The American Civil War is not long over and slavery has been abolished as a result, but the former slaves are still suffering. One family suffering more than some belongs to Sethe (Oprah Winfrey), for her home is haunted by a poltergiest which today has forced her two sons to flee, not to be seen again, after the spirit picked up their pet dog and threw it around the room, knocking its eye out in the process. Sethe's youngest daughter Denver is dismayed to witness her siblings run out of the door with barely a goodbye, knowing she is now left with her troubled mother and the entity which she feels renders her an outcast. So it is ten years later she (Kimberly Elise) is still there, a recluse thanks to her experiences...
Adapting Toni Morrison's award-winning novel about the scabrous effects of American slavery was a tall order, and in spite of Oprah Winfrey believing she was the one to do it, producing the film and publicising it as much as she could, it had trouble drumming up much support. It was all very well settling down to read the book and immersing yourself in that brutal world, and you would likely feel improved for having completed it, but watching it unfold as a more conventional movie was a different proposition and as many parts could very well be classified as horror movie material the temptation to leave it well alone since it was more hysterical and garish than it was insightful and educational was overwhelming for most people.
So the film flopped, in spite of a top director like Jonathan Demme guiding it, leading to his star falling as well as far as his prestige went, and not only internationally, it never raised itself above a cult movie status in its homeland either. There was some novelty in seeing scenes of chat show queen Winfrey having the milk drained from her breasts by evildoers or pissing like a racehorse out of the blue, but it was also a shade embarrassing, no matter that the script was based on real events, though not the poltergeist part which operated as a metaphor of sorts for the spectre of racism bearing down on the characters. The spirit belongs to Sethe's youngest daughter who expired in very unfortunate circumstances which become clearer as the story wears on.
Most of the cast were African-American, though it took a Brit to bring to life the title role. Step forward Thandie Newton as Beloved, a mysterious young woman who we first see wading out of a river and covered in beetles as she snores loudly, and her performance only matches the weirdness of that introduction. You could call her brave for going as far as she did, and while this was such a serious film based on such a weighty tome you can't really laugh at exactly how eccentric she becomes, starting out speaking like E.T. the Extraterrestrial and ending up apparently doing some kind of impression of Frank Spencer from seventies sitcom Some Mothers Do 'Ave 'Em. Nevertheless, it's rare to see a star name behaving quite as off the wall as Newton did here, ranging from stuffing a chick into her mouth to "raping" Danny Glover.

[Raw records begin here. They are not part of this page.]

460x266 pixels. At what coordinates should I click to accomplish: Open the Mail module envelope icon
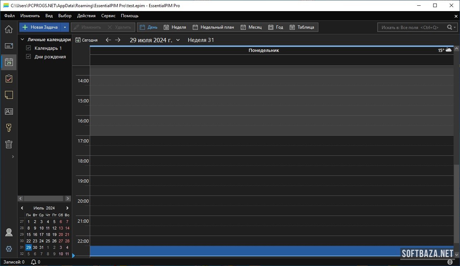[9, 46]

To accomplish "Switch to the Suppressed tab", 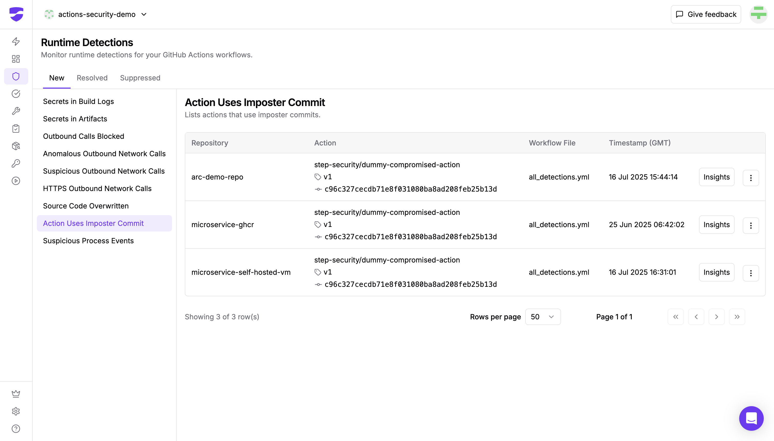I will point(140,78).
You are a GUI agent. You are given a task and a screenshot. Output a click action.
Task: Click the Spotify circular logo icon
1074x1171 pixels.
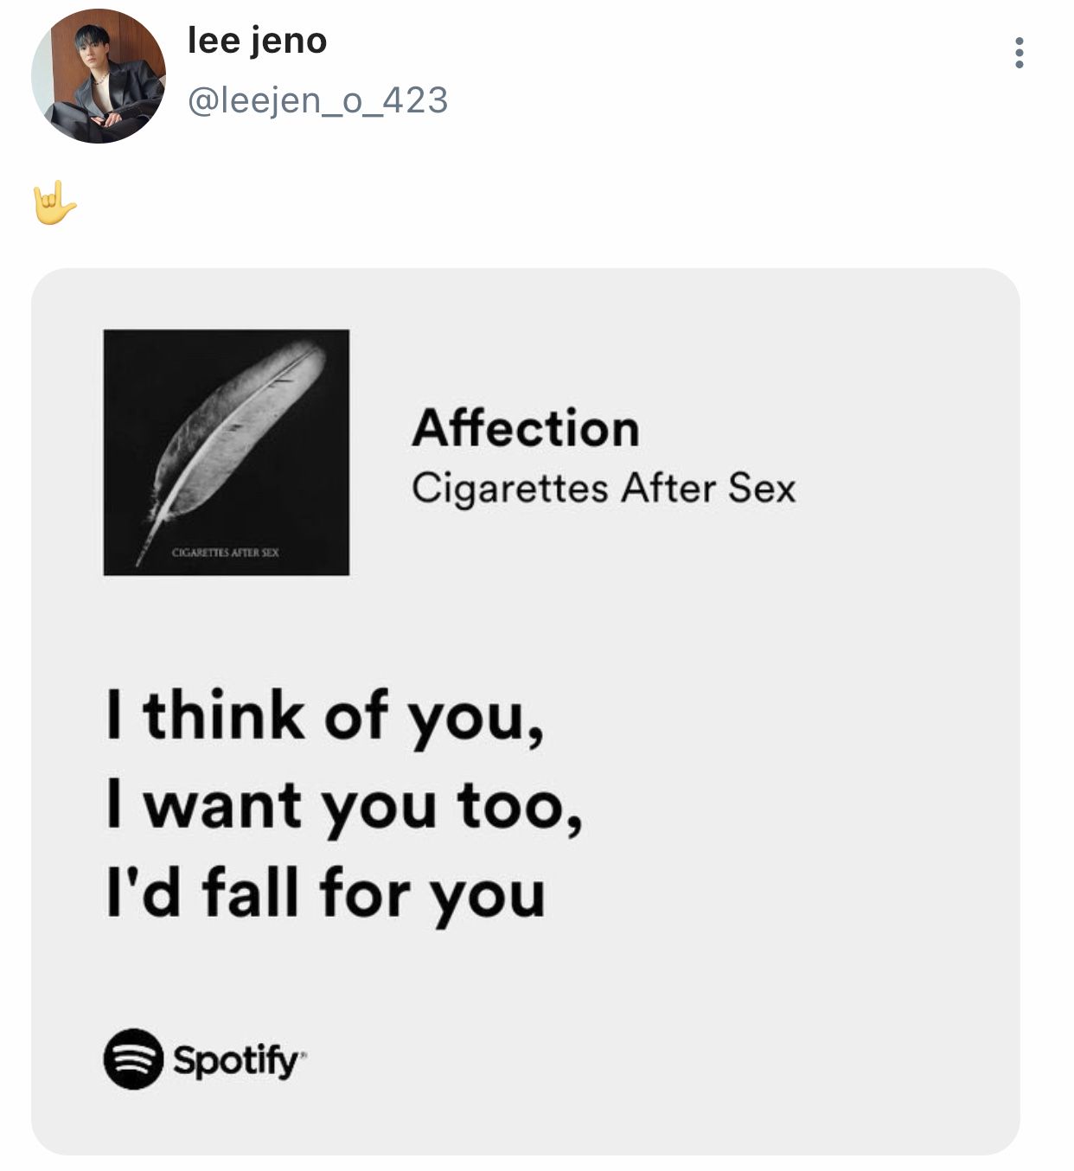click(133, 1058)
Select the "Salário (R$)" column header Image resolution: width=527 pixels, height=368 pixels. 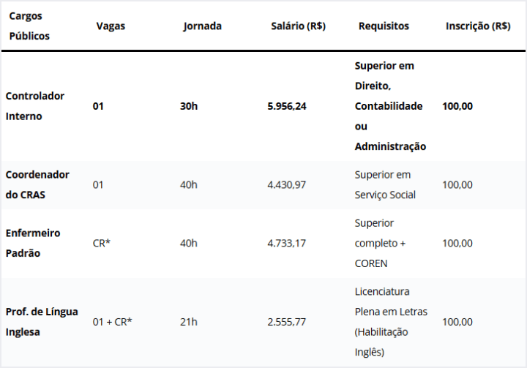click(298, 26)
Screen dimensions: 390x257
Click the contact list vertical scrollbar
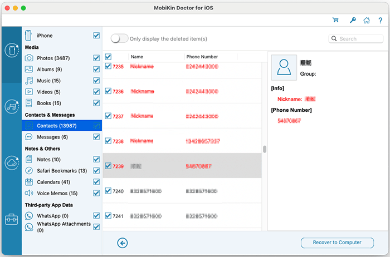[x=265, y=149]
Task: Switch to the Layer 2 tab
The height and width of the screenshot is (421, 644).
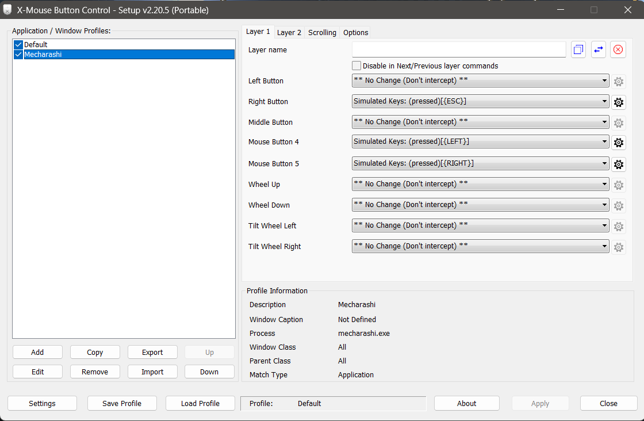Action: [x=289, y=33]
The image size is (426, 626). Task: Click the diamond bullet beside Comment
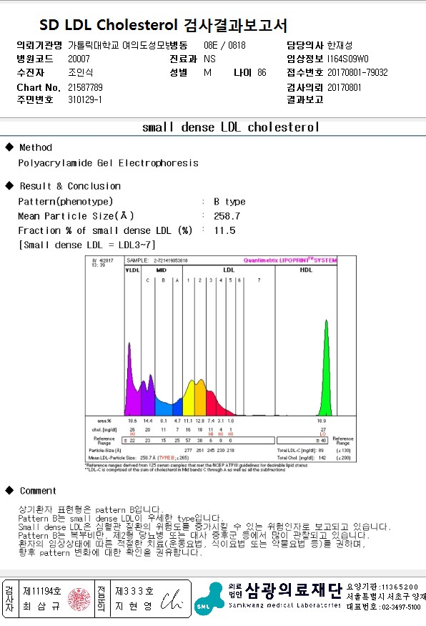coord(9,490)
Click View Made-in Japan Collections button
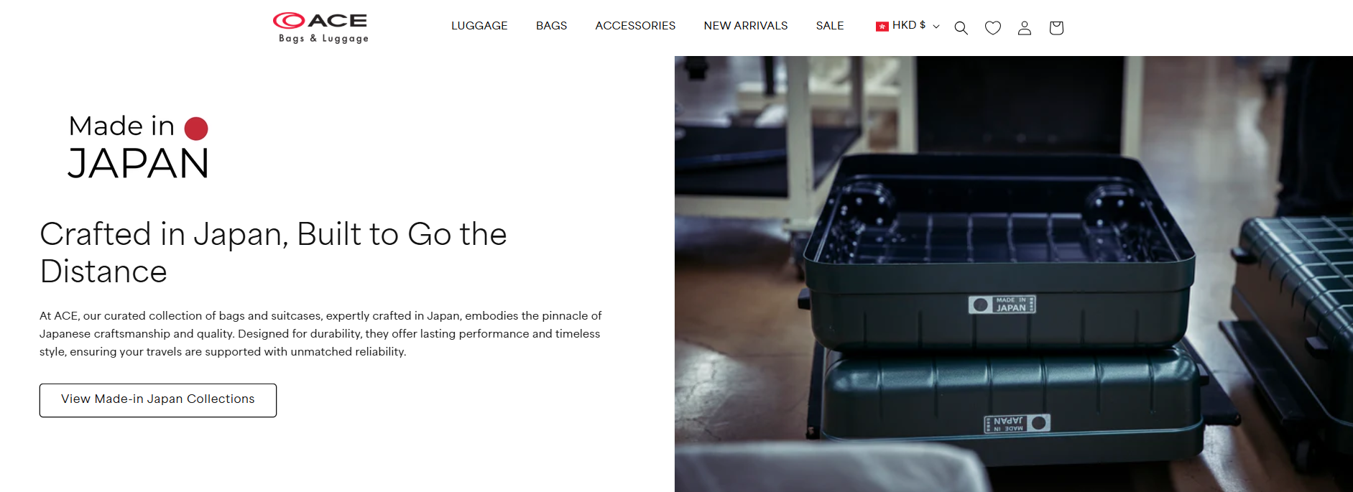The image size is (1353, 492). tap(158, 400)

Glover played Paul D., Sethe's love interest who brings about the events, as far as we can ascertain, that saw the polt become flesh in the form of Beloved, a point that could have been more ambiguous to ground this further in some reality but given the movie starts with Oprah manhandling a very obvious dog puppet as her crockery swirls around the room, restraint wasn't on anybody's mind. By adopting the tropes of the shocker flick you have to assume they were trying to bring home the true horror of slavery by making the audience as uncomfortable as possible, fair enough there was nothing cosy about the subject so we don't deserve to be mollycoddled through an account, but the trouble was those elements were so closely associated with a certain genre that Beloved was more like a prediction of the haunted house chillers that were soon to be big at the box office, mixed with an overbearing conscience determined to teach you a lesson in ethics. You had to admire its commitment, but also question how effective it was if you didn't know the source. And even if you did. Music by Rachel Portman.

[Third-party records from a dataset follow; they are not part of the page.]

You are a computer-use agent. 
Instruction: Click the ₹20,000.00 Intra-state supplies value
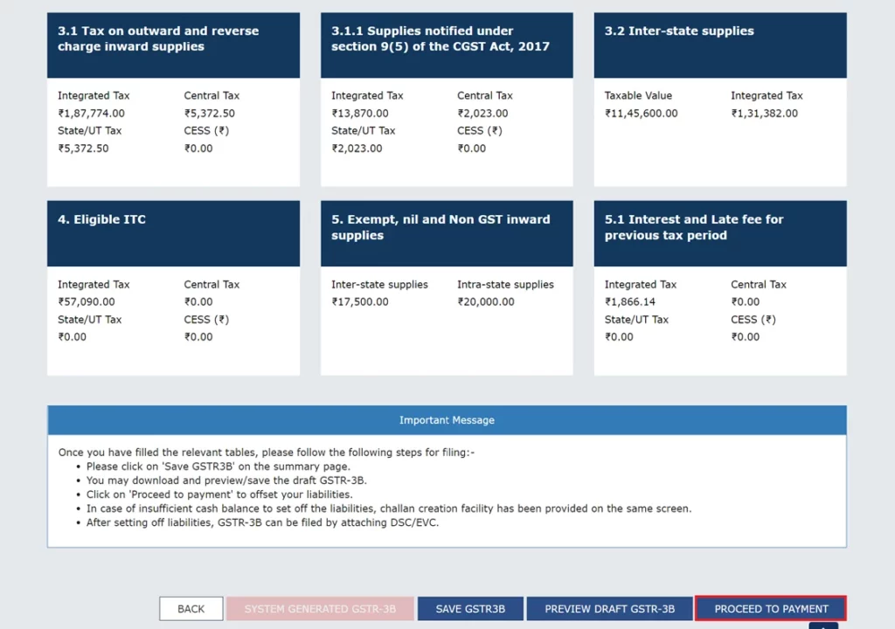pos(486,302)
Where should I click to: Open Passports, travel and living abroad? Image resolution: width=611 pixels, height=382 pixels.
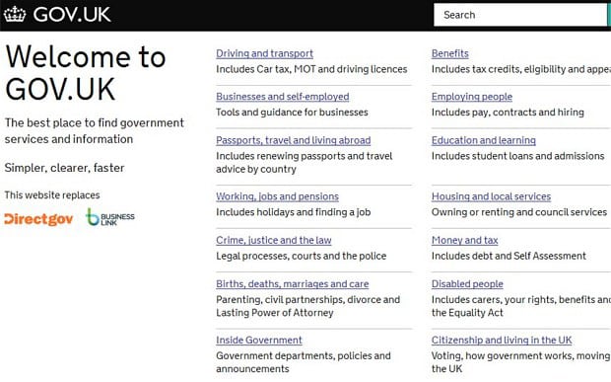pyautogui.click(x=294, y=140)
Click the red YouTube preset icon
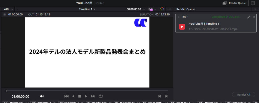Image resolution: width=259 pixels, height=103 pixels. pyautogui.click(x=182, y=26)

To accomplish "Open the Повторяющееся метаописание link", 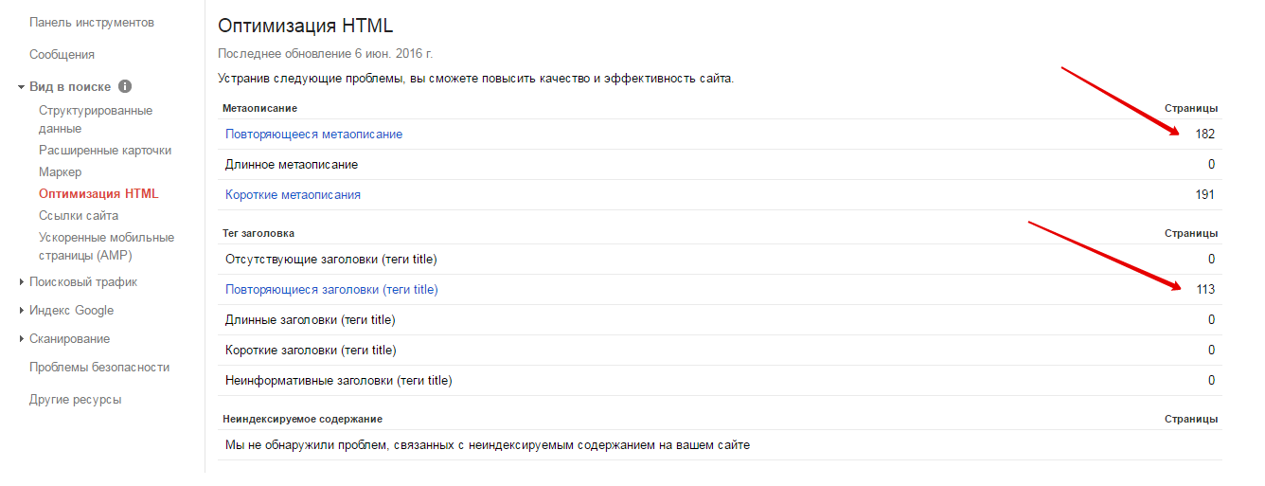I will coord(313,135).
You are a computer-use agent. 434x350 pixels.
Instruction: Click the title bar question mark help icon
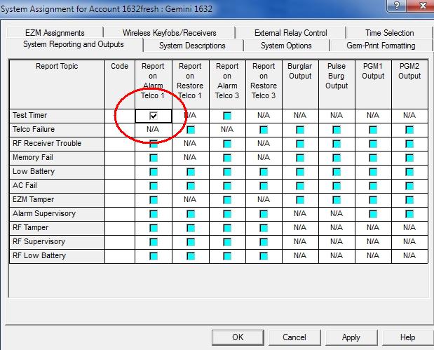pos(398,6)
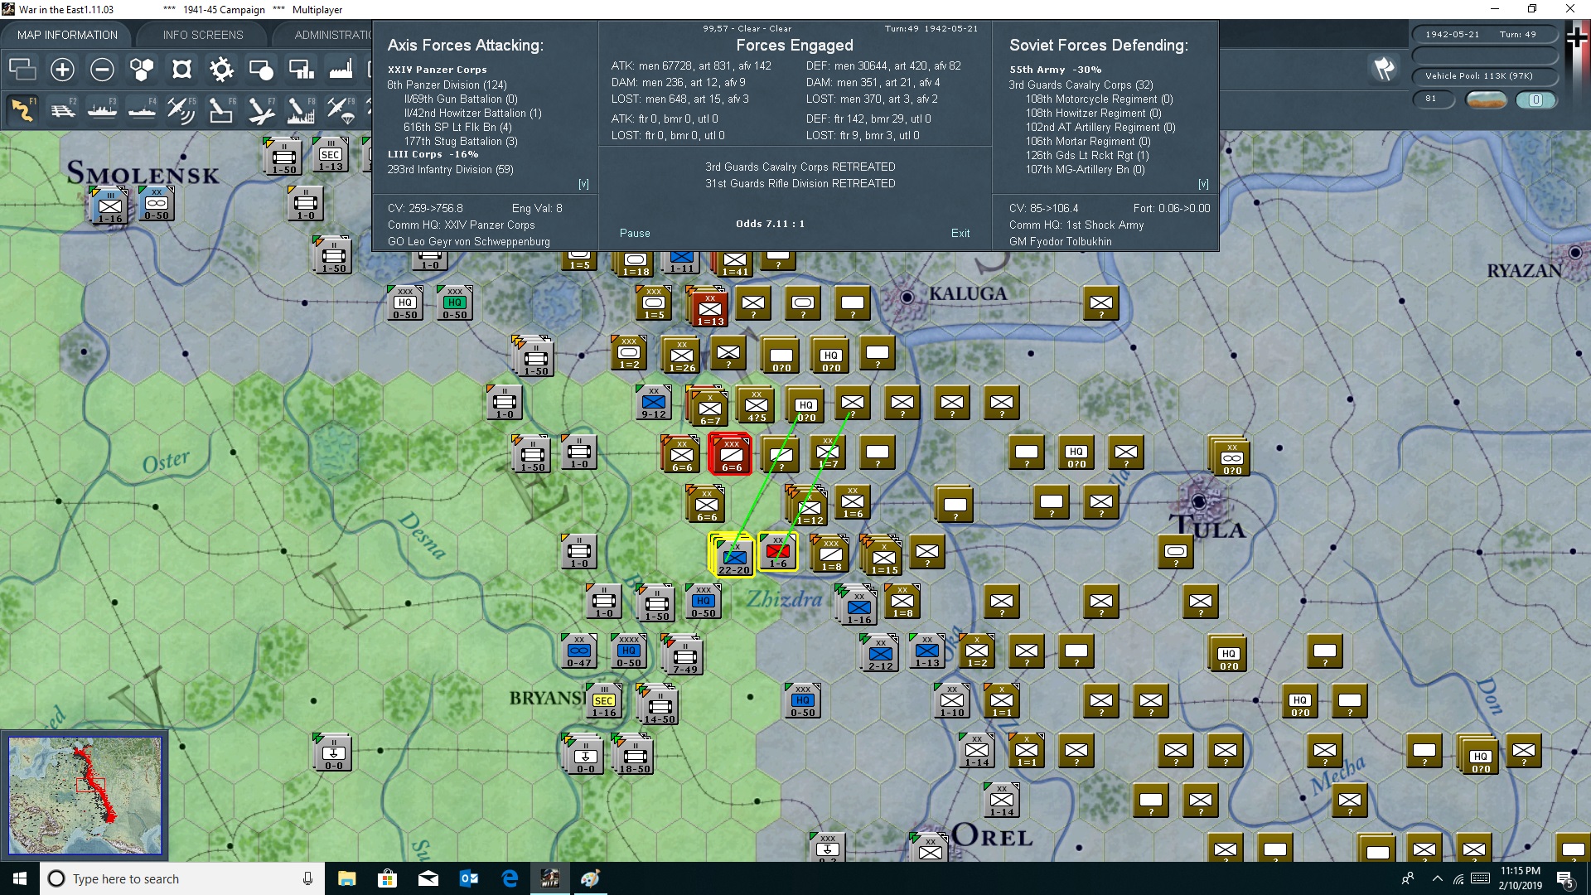1591x895 pixels.
Task: Click the zoom out minus icon
Action: pyautogui.click(x=102, y=70)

American director with a exploitation beginnings who carved out a successful Hollywood career as a caring exponent of a variety of characters. Worked in the early 70s as a writer on films like Black Mama, White Mama before directing his first picture for producer Roger Corman, the women-in-prison gem Caged Heat. Demme's mainstream debut was the 1977 CB drama Handle With Care (aka Citizens Band), which were followed by such great films as the thriller Last Embrace, tenderhearted biopic Melvin and Howard, wartime drama Swing Shift, classic Talking Heads concert film Stop Making Sense, and black comedies Something Wild and Married to the Mob.
Demme's Thomas Harris adaptation The Silence of the Lambs was one of 1991's most successful films, making Hannibal Lecter a household name, while the worthy AIDS drama Philadelphia was equally popular. Since then, Demme has floundered somewhat - Beloved and The Truth About Charlie were critical and commercial failures, although 2004's remake of The Manchurian Candidate was a box office hit. Rachel Getting Married also has its fans, though Meryl Streep vehicle Ricki and the Flash was not a great one to go out on. He was also an advocate of the documentary form, especially music: his final release was a Justin Timberlake concert.